You get the idea. Just be honest with yourself.
#2: Get an outsider’s view.
If you have a coach, have him or her give you a brutally honest forecast. Taking an outside view eliminates your own biases.
A good friend could also do this, but only one that knows you well. One that knows your strengths and weaknesses in the three disciplines and your potential. And one that will be brutally honest with you and not sugar-coat anything.
#3: Conduct a pre-moretm.
After racing, I’ve always found value in conducting a post-mortem. I’ll usually do an analysis of what my results were compared to what my goals were.
I’ll cover three main sections: What went well, What went wrong, and Insights & implications.
These come in handy before my next race. Mainly, I look at what I did wrong and try to prevent that from happening again.
But here we’re talking about a pre-mortem, or a pre-race analysis.
Gary Kelin, who came up with the concept of the pre-mortem explains in Harvard Business Review, “Unlike a typical critiquing session, in which project team members are asked what might go wrong, the pre-mortem operates on the assumption that the patient has died, and so asks what did go wrong.”
So in other words, think of all the mistakes you have ever made in the past racing. Also consider external factors like course, climate, and conditions and nutrition.
Assume that what can go wrong will go wrong.
Project yourself into the future imagining that horrible race and think about what you would have to do to prevent those from happening.
The pre-mortem, especially when conducted after an honest assessment of your past performance paired with a coach’s forecast, can uncover your blind spots and help you mitigate failure.
#4: Create an experience map.
Finally, you could consider performing an experience map. This is something I draw from my professional life which reviews an individual’s journey with a product or an event (in this case it’s your race experience).
It helps you identify not only pain-points but also opportunities.
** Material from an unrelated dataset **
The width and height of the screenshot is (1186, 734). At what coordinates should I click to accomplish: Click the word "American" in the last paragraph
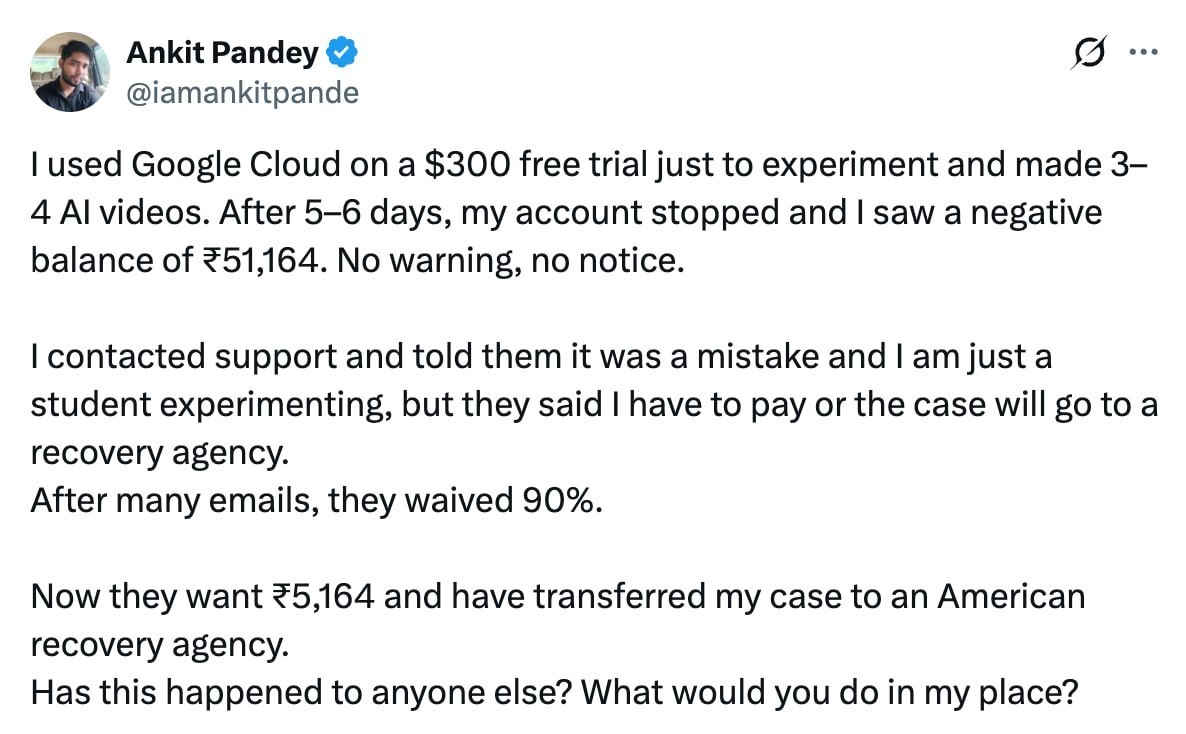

It allows you to see the bigger picture.
The experience map charts what you are doing, feeling, and thinking as you race. I would encourage you to map this honestly and try not to paint your best-case scenario, nor the worst.
Download the IronmanHacks experience map template here.
These techniques should help you to manage your optimism bias and better forecast finish times, manage your own expectations, and have a clearer, non-emotional view of yourself.